Tony's working two jobs didn't give us much time for quality father-son activities. His leisure time was limited and he enjoyed relaxing when he didn't have to work. I understood perfectly...I didn't need to go into therapy to deal with "abandonment" issues. I had my friends and was busy playing and enjoying myself. He would play catch with me, or "hit the penny", a sidewalk game played with the now iconic "Spaldeen" high bounce ball. Once he tried teaching me to ride a two-wheeler on a girl's bike that I inherited from my cousin Joan. (Again, no problem with "gender confusion" issues to share with a shrink; a bike was a bike and I was glad to have it.) I remember Dad, in his everyday uniform of jacket and tie, running alongside me as I pedaled through Callahan-Kelly Park, and holding on to the back of the seat so I wouldn't kill myself. Luckily I learned fast; I don't think Tony had many more laps left in him!

Like most fathers in those days, he showed me how to be a man by example. We never had long talks about right and wrong; he never explained the facts of life to me; and he gave me the freedom to choose what to do with my life. Don't get me wrong, I know he influenced me in certain directions, but he did it by the way he lived. He showed me the value of work and the need to love and provide for your family, but I think Tony's greatest gift to me was his ready sense of humor. At family gatherings he would tell the same stale Henny Youngman or Myron Cohen jokes, and laugh at the punch lines as if he was hearing them for the first time.

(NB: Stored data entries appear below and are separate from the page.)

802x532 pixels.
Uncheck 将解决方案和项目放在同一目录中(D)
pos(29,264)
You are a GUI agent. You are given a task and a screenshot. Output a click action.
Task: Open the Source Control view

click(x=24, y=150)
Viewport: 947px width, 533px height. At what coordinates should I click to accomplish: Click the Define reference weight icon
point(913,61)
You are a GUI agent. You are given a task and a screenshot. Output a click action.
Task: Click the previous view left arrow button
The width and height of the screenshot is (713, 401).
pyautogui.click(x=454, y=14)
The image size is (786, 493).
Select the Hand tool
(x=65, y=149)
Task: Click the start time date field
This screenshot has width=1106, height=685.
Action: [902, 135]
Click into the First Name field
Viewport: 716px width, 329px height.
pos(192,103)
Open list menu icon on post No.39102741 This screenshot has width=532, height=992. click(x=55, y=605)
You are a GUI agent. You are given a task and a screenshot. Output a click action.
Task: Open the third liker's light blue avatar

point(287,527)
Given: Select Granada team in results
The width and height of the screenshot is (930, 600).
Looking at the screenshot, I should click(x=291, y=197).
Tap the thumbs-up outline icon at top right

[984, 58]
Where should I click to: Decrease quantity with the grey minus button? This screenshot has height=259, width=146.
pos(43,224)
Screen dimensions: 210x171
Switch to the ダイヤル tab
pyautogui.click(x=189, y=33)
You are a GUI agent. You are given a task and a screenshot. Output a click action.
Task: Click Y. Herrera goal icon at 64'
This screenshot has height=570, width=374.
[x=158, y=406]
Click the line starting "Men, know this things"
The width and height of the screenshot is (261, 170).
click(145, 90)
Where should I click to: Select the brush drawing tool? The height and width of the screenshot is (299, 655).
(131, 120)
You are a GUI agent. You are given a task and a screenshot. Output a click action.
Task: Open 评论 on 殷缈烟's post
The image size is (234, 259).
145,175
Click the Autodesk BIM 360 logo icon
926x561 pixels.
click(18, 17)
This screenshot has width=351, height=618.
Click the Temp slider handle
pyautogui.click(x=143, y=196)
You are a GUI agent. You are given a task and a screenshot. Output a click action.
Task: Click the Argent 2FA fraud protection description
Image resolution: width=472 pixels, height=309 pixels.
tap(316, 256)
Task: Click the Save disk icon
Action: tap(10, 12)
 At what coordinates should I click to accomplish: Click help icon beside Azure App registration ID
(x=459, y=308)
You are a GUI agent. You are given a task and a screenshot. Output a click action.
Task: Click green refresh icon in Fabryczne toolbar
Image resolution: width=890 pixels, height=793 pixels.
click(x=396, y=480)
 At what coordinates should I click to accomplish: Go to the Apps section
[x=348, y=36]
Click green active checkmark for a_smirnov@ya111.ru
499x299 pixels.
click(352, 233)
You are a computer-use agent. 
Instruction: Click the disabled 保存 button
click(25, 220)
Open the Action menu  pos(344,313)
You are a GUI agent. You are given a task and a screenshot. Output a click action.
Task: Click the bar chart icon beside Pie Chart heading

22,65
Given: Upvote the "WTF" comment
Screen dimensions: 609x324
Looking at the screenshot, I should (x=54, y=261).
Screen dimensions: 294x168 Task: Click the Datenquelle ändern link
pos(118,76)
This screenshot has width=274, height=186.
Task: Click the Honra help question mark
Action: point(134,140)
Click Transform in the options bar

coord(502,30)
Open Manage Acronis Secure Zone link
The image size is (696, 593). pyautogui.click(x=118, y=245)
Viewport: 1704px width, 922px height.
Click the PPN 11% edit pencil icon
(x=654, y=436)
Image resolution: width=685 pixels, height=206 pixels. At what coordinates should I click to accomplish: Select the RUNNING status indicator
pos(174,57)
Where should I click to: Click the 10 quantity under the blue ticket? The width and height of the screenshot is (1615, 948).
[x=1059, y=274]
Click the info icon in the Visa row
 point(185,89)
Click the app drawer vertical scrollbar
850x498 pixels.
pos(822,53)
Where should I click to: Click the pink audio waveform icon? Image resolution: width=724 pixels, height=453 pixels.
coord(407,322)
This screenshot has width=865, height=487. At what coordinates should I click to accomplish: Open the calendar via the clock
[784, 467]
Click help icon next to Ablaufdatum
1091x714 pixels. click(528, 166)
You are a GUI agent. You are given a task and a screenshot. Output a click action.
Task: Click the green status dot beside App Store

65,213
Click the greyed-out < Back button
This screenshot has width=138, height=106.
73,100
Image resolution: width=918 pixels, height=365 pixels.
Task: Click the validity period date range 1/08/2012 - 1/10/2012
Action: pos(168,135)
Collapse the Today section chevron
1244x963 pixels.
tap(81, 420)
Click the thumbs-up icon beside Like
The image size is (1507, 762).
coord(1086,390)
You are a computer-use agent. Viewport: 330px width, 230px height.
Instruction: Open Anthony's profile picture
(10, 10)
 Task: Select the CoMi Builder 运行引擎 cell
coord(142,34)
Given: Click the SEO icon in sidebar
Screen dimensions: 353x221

When Dad passed in 1982, he was far too young at age 72. Surprisingly, I could not cry at the time or all during the wake and the funeral, but about a year after his death, out of nowhere, I sat down a cried like a baby. I wish my kids could have got to know him better. In a way, that's one of the reasons I write this keep alive the memories of the people and places that had such an impact on me growing up. I still have one of Tony's screwdrivers in my tool box. It was old and chipped when he had it, but it makes me think of him whenever I use it, and that's reason enough to keep it.